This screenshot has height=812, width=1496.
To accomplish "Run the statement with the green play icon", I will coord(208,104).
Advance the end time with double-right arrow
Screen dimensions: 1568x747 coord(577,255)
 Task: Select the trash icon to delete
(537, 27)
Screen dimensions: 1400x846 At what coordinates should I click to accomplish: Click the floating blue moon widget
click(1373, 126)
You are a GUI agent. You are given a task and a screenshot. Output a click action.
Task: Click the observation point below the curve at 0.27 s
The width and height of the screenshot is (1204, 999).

= = = = = = =

* **WHAT THIS TASK INVOLVES**: Gather from the records above every line containing the string "height".

* **OUTPUT**:
This screenshot has height=812, width=1496.
The width and height of the screenshot is (1204, 999).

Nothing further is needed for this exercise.